(AIM OF THE EXERCISE) Echo back the rows below word for word, from the very first line through the line holding "Image resolution: width=600", both ends included.

(DATASET EXCERPTS)
※
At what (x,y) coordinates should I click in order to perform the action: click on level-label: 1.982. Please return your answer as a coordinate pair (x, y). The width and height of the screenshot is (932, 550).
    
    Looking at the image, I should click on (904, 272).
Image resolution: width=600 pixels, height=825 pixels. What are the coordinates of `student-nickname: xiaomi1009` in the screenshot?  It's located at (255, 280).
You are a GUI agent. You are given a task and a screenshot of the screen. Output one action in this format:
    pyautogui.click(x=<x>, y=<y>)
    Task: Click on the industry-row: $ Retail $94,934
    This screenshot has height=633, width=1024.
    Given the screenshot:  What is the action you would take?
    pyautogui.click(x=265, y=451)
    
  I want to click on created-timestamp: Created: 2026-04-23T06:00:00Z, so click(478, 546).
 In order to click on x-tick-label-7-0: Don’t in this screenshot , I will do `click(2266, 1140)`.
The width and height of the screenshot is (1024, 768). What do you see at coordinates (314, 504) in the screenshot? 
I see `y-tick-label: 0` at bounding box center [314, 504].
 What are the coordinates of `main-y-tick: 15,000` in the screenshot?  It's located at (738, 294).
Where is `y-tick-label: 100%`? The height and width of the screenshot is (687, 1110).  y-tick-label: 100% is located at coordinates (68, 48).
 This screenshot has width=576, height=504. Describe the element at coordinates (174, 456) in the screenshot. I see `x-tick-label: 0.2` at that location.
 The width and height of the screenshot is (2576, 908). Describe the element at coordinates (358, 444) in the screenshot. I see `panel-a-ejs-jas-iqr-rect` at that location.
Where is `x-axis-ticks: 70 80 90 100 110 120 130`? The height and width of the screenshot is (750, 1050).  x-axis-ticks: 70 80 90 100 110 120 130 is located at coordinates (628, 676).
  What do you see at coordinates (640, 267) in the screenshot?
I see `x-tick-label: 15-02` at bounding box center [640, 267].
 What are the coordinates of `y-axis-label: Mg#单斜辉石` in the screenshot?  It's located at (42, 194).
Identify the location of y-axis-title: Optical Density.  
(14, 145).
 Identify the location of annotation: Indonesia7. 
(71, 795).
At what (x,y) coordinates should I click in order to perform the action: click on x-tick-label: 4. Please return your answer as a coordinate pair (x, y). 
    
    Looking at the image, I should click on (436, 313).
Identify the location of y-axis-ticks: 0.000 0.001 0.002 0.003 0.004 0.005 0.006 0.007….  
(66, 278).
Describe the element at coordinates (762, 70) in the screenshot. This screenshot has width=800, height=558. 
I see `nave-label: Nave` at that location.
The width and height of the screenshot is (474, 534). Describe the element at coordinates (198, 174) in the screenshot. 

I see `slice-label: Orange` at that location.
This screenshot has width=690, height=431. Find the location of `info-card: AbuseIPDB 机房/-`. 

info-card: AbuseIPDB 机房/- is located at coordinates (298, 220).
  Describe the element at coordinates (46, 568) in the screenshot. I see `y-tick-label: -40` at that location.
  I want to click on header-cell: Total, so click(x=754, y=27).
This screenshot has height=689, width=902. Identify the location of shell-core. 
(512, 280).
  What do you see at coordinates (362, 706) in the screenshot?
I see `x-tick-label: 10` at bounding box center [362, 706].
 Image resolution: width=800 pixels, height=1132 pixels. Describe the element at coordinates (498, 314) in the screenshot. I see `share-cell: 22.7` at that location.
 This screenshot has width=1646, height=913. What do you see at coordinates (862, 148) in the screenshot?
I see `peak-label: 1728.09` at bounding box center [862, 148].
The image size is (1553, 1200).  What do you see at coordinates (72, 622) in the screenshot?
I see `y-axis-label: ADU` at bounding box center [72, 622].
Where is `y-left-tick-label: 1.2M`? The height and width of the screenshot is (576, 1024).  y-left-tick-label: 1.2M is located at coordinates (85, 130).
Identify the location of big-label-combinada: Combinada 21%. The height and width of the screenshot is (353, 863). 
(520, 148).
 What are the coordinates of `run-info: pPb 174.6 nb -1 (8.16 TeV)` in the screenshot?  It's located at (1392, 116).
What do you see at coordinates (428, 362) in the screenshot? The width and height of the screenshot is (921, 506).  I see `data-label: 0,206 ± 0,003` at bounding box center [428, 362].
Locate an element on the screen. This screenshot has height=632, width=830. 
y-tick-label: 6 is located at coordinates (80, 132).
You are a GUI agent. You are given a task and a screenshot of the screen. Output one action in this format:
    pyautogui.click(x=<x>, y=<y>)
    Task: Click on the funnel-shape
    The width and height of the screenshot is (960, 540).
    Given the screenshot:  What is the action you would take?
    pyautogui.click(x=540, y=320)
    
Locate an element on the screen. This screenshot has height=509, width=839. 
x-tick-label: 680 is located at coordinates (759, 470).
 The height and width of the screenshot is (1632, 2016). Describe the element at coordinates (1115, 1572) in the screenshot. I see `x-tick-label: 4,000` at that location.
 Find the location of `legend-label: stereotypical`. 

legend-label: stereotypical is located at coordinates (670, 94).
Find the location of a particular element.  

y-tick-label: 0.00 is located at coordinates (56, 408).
※
(RESPONSE AREA)
At what (x,y) coordinates should I click in order to perform the action: click on level-label: 1.982. Please return your answer as a coordinate pair (x, y). The width and height of the screenshot is (932, 550).
    
    Looking at the image, I should click on (904, 272).
Image resolution: width=600 pixels, height=825 pixels. What are the coordinates of `student-nickname: xiaomi1009` in the screenshot?  It's located at (255, 280).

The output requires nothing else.